Collected data entries |
>>>
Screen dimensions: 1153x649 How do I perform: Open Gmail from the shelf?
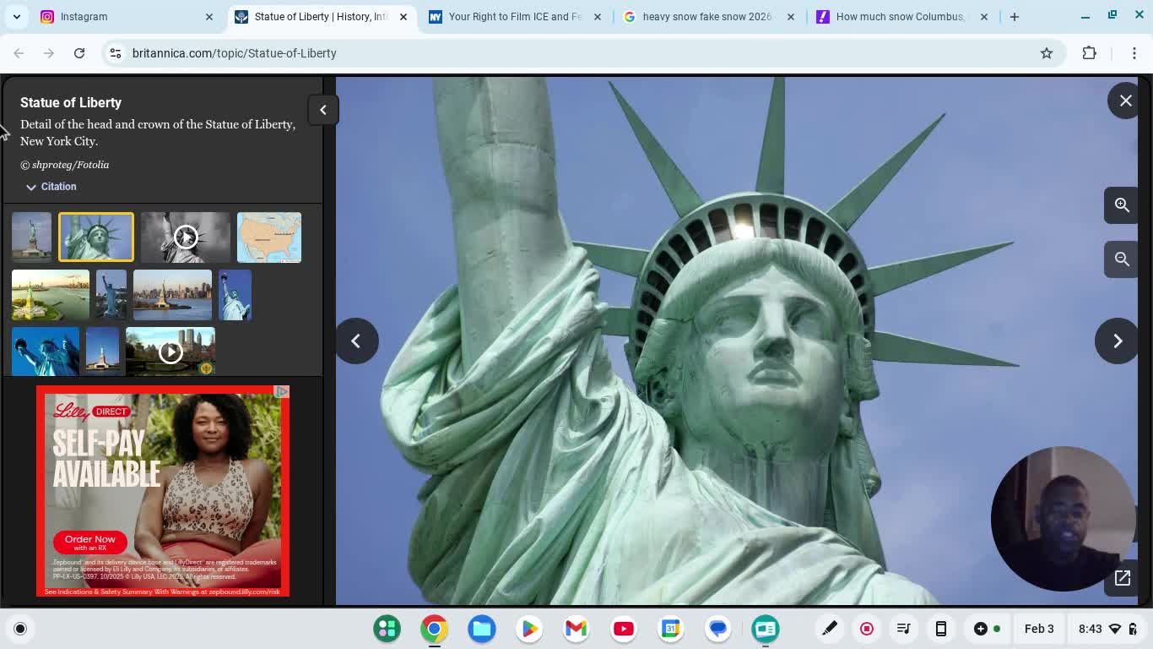pyautogui.click(x=576, y=629)
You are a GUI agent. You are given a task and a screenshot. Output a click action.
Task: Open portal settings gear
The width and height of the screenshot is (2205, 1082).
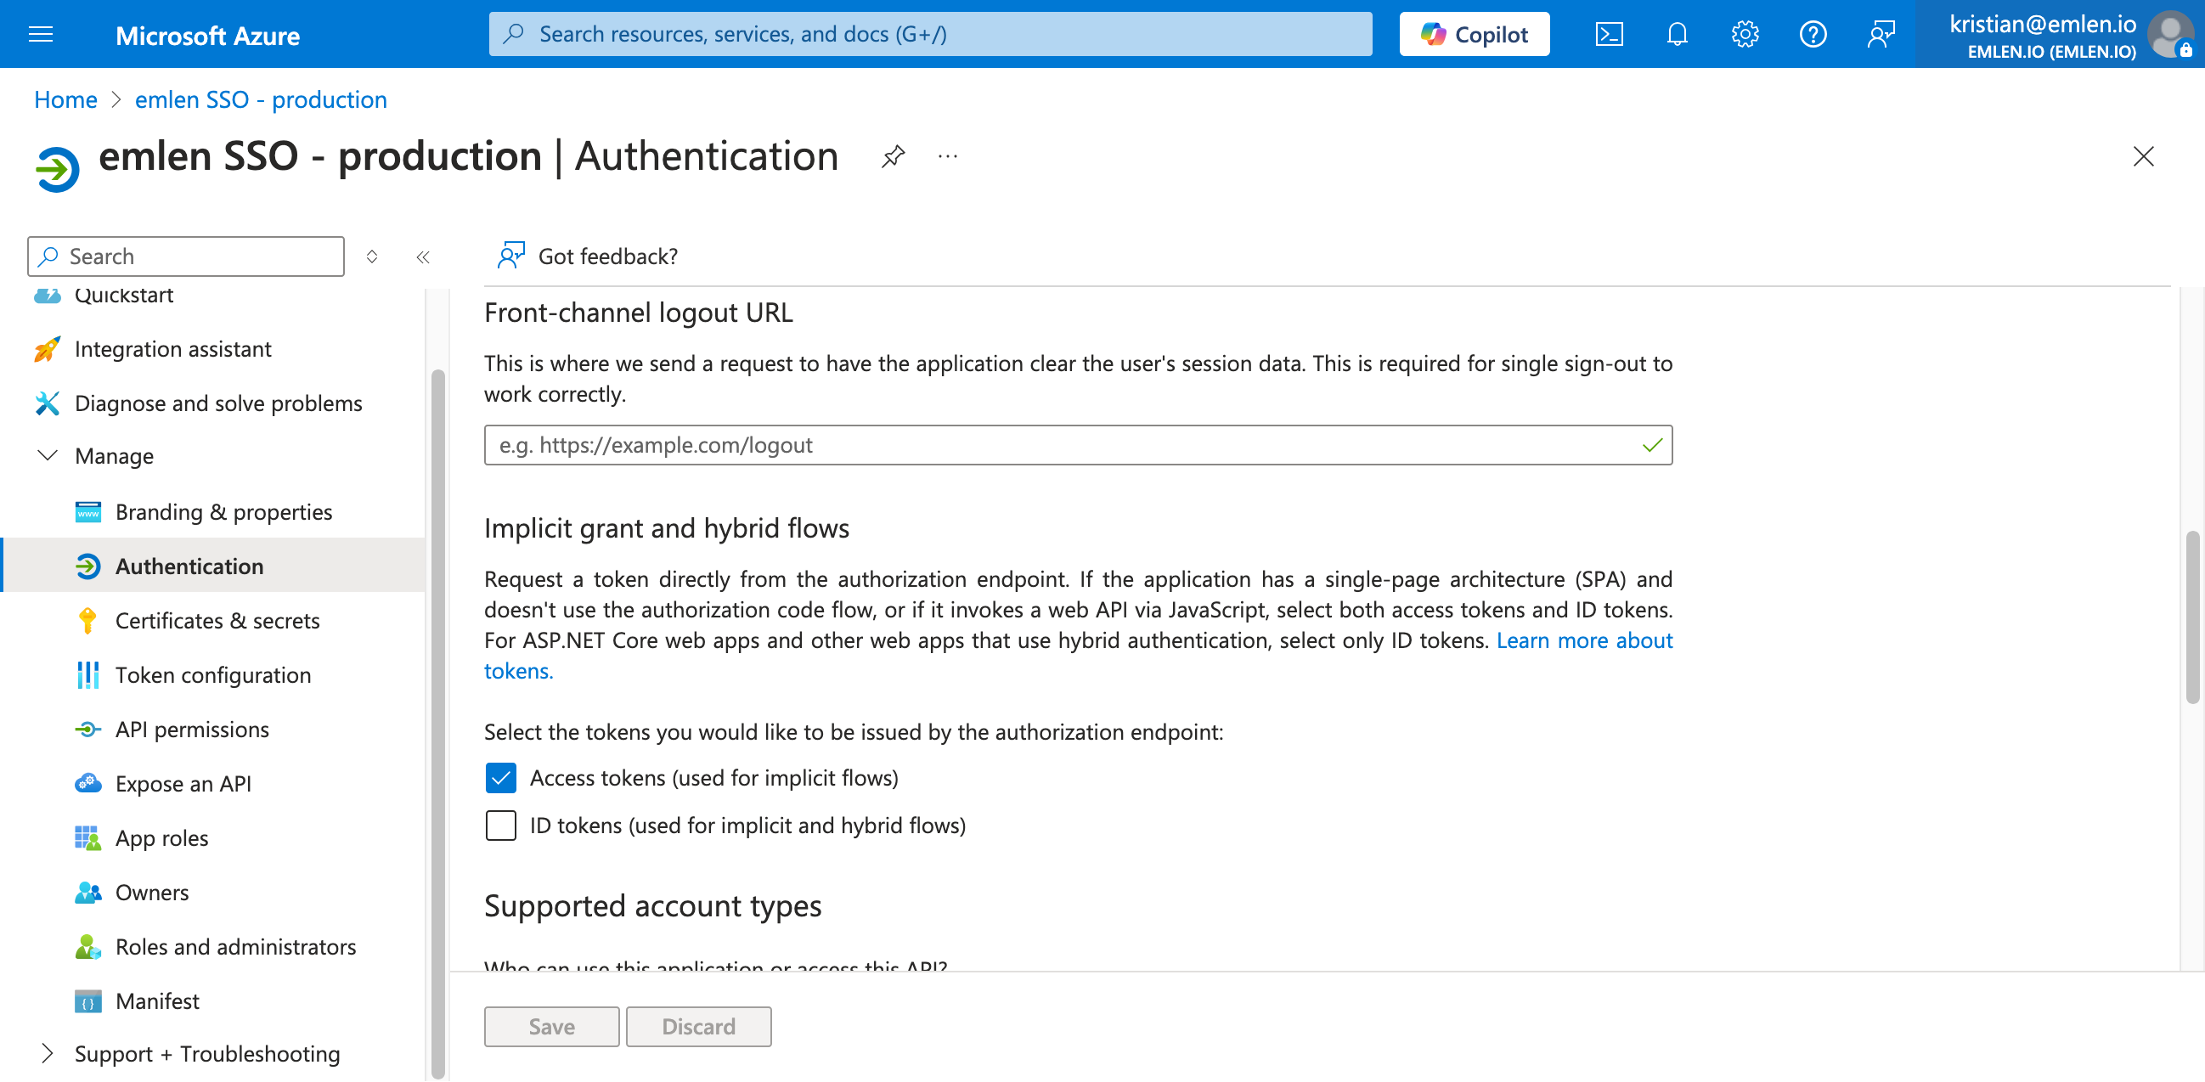click(1744, 34)
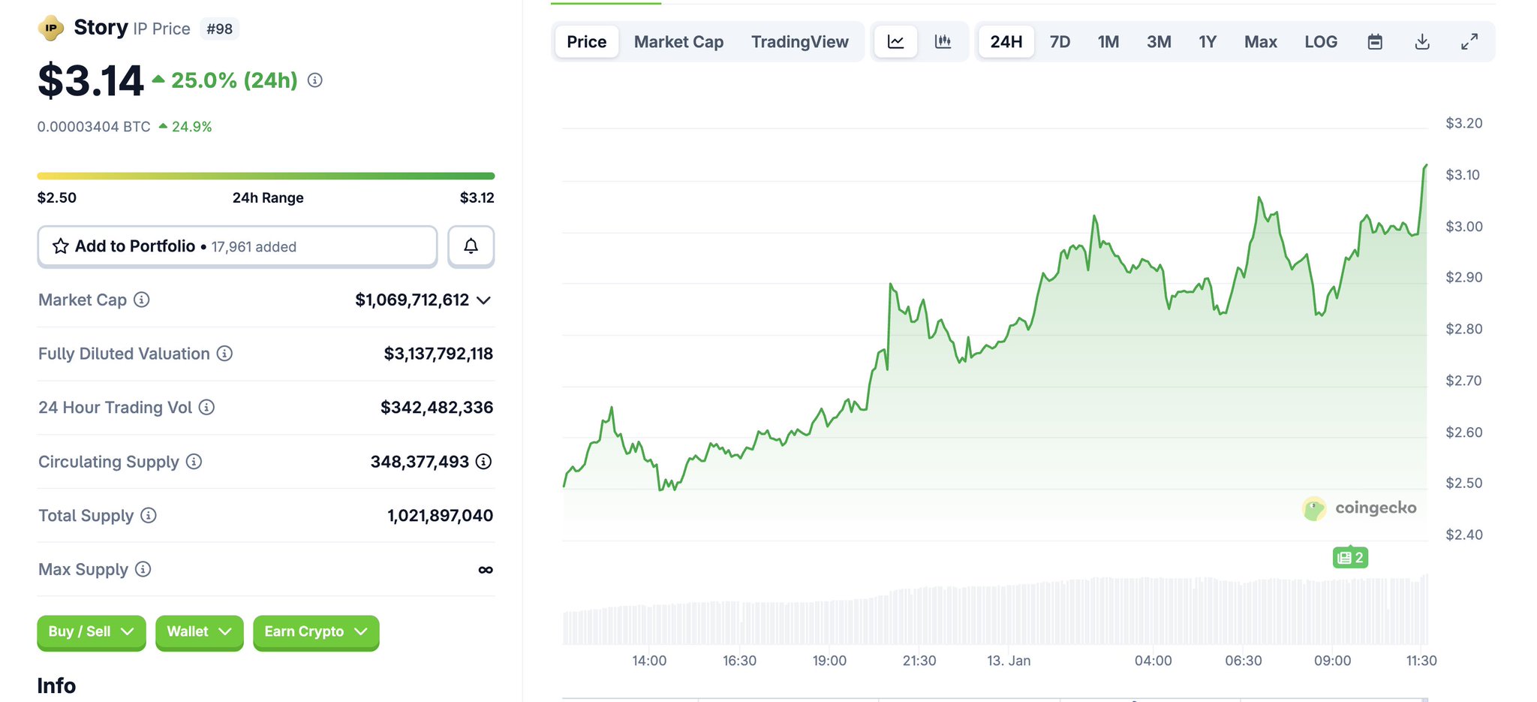Select the 1M time range
This screenshot has width=1537, height=702.
(x=1108, y=42)
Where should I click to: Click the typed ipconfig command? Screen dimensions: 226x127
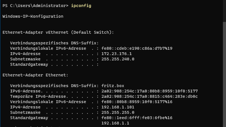tap(81, 6)
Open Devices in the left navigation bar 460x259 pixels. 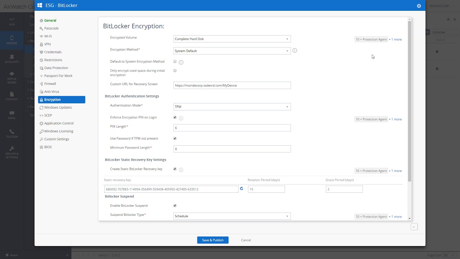pos(12,40)
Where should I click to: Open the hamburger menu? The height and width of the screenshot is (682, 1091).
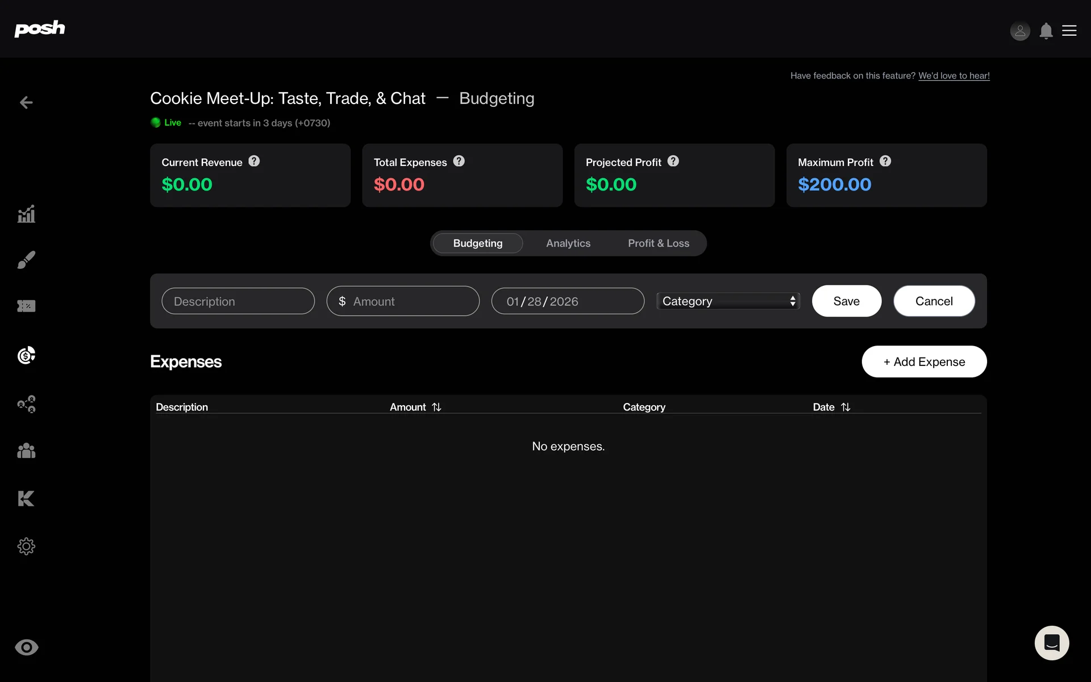(1069, 31)
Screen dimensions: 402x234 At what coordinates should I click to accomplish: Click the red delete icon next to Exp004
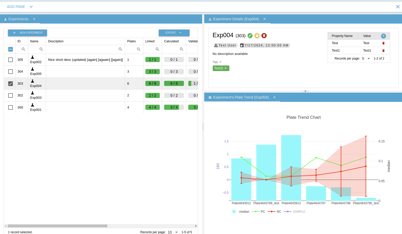(x=264, y=36)
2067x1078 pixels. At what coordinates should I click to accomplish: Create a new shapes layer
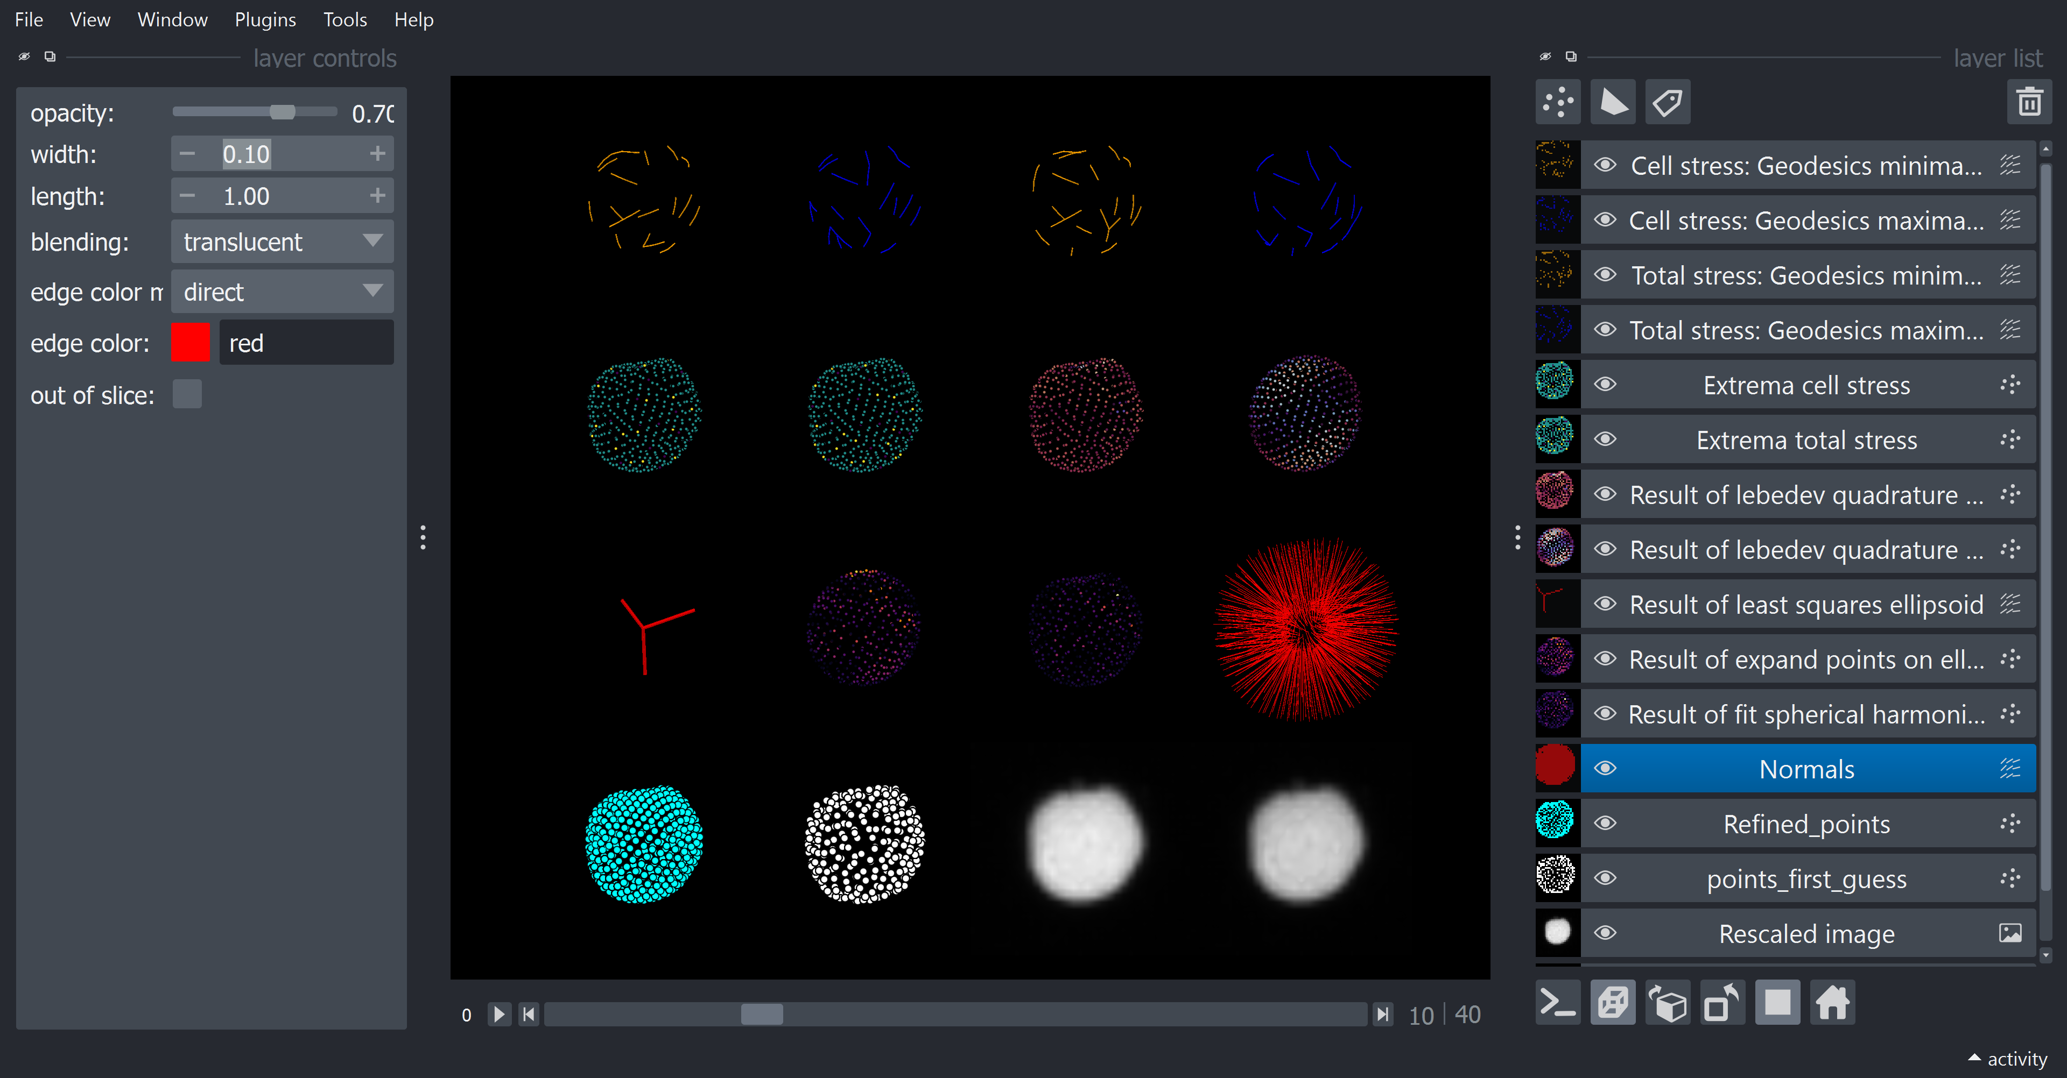coord(1613,103)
<<<
Task prompt | Rewrite the records from the first line down to the line containing "(x=1108, y=42)", replacing "Gmail" with "Calendar" and changing nothing else. Omit the pictures from your answer.

Result |
Screen dimensions: 1153x649 How do I perform: Open Calendar from the shelf?
pyautogui.click(x=576, y=629)
You are a GUI agent. You are given a task and a screenshot. Output a click action.
Task: Open portal settings gear
The width and height of the screenshot is (2205, 1082).
click(1744, 34)
Select the 1M time range
This screenshot has width=1537, height=702.
(x=1108, y=42)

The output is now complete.